Frida Kahlo was born on July 6, 1907 in the house of her parents, known as La Casa Azul (The Blue House), in Coyoacán. At the time, it was a small town on the outskirts of Mexico City.

Her father, Guillermo Kahlo (1871–1941), was born Carl Wilhelm Kahlo in Pforzheim, Germany, the son of Henriette Kaufmann and Jakob Heinrich Kahlo. While Frida herself maintained that her father was of Hungarian-Jewish ancestry, one set of researchers have established that Guillermo Kahlo's parents were not Jewish but Lutheran Germans. Carl Wilhelm Kahlo sailed to Mexico in 1891 at the age of nineteen and, upon his arrival, changed his German forename, Wilhelm, to its Spanish equivalent, 'Guillermo'.

Frida's mother, Matilde Calderón y Gonzalez, was a devout Catholic of primarily indigenous, as well as Spanish, descent. Frida's parents were married shortly after the death of Guillermo's first wife during the birth of her second child. Although their marriage was quite unhappy, Guillermo and Matilde had four daughters, with Frida being the third. She had two older half sisters. Frida remarked that she grew up in a world surrounded by females. Throughout most of her life, however, Frida remained close to her father. The actress, writer, and singer Dulce María is her great grand-niece.

The Mexican Revolution began in 1910 when Kahlo was three. Later Kahlo claimed that she was born in 1910 so people would directly associate her with the revolution. In her writings, she recalled that her mother would usher her and her sisters inside the house as gunfire echoed in the streets of her home town. Occasionally, men would leap over the walls into their back yard and sometimes her mother would prepare a meal for the hungry revolutionaries.

*WHAT IS REQUIRED*:
In the text on Frida Kahlo's early life, what was Guillermo Kahlo's name at birth?

Stored records:

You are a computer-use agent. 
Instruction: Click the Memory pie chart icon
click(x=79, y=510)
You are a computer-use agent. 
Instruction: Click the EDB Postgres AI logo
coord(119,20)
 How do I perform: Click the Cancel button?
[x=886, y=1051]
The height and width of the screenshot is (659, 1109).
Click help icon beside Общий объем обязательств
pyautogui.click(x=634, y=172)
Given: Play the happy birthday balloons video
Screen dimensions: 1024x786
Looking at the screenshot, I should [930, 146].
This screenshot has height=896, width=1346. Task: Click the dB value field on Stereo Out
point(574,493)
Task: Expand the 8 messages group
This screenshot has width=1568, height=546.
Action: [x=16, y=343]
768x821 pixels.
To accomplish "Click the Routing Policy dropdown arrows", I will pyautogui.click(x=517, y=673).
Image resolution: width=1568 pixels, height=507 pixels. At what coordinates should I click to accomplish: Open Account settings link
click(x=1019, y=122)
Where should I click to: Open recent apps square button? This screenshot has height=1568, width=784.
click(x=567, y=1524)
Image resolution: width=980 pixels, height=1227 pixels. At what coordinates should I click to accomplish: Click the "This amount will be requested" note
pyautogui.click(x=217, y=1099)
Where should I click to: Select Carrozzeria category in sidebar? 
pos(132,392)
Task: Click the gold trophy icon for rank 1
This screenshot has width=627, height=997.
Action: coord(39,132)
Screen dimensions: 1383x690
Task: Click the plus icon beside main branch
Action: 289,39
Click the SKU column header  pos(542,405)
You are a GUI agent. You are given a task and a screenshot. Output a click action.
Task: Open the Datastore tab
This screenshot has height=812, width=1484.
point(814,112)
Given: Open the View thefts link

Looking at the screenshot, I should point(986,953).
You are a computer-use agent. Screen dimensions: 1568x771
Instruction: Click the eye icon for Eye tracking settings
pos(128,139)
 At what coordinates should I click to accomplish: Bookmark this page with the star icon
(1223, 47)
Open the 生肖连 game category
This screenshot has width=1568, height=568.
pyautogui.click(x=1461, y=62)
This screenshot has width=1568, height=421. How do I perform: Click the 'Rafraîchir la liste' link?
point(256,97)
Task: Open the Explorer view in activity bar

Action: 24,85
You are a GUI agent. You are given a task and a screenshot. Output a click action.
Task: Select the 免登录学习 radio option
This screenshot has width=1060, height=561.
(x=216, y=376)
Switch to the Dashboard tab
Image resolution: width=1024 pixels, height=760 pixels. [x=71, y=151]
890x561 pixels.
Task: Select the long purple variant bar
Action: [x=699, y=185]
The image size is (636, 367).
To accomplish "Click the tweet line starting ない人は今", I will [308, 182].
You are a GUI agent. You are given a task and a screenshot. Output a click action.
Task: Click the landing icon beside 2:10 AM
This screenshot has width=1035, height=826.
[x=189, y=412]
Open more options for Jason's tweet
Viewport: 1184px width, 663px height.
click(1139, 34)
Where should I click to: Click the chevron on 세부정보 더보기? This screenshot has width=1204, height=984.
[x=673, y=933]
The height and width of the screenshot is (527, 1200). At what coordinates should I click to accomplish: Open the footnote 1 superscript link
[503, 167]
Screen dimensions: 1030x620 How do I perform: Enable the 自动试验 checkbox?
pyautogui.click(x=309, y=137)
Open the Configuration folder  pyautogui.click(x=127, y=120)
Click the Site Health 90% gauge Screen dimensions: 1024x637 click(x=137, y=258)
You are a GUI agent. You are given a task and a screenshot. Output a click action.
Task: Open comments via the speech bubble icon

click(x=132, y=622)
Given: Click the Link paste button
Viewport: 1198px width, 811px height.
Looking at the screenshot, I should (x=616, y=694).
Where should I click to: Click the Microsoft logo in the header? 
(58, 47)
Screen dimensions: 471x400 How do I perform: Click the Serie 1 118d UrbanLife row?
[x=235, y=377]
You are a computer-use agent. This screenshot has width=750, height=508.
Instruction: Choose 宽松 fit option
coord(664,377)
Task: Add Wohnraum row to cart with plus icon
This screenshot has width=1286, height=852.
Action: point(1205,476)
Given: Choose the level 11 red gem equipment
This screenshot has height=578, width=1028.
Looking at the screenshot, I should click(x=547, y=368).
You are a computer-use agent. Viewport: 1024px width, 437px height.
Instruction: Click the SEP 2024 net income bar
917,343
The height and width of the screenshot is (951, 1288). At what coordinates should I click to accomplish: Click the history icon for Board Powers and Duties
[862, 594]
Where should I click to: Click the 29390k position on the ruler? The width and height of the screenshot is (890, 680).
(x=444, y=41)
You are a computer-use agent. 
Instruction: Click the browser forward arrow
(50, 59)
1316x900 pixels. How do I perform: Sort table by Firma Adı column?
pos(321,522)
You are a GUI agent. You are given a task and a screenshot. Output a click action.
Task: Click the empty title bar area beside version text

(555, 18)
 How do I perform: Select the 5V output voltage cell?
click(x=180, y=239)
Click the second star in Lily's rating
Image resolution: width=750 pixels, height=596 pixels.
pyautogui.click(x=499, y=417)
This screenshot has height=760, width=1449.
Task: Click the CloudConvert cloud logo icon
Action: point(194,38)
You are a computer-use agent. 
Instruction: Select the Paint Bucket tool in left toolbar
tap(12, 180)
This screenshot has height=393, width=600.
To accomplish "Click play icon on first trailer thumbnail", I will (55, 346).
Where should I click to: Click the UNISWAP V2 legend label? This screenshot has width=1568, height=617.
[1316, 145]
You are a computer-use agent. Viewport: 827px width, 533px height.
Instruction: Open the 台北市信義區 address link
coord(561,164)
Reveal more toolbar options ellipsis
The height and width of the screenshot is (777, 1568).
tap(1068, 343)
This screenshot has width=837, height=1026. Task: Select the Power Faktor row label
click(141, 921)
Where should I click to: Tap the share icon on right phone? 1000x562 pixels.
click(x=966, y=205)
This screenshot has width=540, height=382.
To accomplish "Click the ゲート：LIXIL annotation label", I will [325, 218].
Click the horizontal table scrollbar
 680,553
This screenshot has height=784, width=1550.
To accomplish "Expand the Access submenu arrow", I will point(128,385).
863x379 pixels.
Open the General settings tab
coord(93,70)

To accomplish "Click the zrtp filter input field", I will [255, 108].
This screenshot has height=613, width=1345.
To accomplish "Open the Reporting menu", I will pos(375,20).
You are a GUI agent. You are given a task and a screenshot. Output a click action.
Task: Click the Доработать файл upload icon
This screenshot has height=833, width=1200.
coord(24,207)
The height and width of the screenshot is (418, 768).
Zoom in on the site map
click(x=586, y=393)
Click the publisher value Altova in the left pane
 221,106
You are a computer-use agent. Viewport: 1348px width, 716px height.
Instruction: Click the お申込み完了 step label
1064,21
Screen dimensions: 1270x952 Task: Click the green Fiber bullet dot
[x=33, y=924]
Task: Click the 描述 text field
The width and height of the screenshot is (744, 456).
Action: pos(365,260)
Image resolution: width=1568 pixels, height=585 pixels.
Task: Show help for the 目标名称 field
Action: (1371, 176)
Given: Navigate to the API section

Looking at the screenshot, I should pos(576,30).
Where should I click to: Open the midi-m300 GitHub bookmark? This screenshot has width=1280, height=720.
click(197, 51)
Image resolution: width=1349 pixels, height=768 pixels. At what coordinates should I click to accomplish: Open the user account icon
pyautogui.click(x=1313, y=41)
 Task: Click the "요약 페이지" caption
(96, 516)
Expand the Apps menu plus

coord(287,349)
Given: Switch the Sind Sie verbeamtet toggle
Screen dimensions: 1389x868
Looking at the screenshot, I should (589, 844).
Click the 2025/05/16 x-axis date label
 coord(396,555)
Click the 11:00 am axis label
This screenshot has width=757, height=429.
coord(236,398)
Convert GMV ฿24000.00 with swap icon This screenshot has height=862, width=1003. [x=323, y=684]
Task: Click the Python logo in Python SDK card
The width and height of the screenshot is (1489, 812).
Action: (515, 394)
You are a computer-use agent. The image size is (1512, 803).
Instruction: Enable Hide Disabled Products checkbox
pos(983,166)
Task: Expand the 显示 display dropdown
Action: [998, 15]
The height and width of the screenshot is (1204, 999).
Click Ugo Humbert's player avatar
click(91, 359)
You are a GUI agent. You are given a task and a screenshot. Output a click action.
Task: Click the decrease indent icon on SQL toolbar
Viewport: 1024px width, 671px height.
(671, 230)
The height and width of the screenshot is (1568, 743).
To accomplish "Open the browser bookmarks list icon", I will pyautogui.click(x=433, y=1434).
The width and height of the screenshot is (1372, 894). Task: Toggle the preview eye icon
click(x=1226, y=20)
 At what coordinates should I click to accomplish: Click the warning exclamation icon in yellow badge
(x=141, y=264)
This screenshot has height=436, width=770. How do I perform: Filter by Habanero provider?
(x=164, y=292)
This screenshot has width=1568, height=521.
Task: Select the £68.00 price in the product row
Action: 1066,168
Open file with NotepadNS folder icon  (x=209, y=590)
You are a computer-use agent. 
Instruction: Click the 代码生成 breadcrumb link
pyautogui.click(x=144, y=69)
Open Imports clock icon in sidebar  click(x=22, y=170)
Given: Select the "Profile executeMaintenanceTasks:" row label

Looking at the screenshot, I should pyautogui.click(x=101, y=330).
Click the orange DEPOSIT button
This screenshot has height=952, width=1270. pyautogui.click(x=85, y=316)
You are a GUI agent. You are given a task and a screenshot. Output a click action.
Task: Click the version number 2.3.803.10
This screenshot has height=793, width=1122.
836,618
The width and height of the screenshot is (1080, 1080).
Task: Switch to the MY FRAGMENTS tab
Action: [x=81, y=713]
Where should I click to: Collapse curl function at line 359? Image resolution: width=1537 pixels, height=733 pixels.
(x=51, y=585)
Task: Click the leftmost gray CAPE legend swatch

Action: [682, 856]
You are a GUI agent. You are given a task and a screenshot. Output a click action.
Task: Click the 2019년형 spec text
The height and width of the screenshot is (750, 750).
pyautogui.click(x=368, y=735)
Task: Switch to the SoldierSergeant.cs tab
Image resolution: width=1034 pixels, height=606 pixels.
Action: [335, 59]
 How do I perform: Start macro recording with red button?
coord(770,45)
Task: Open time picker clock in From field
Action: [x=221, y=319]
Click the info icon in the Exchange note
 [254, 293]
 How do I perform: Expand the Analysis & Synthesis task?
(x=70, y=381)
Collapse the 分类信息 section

*SOLUTION TO THE PROBLEM*:
Carl Wilhelm Kahlo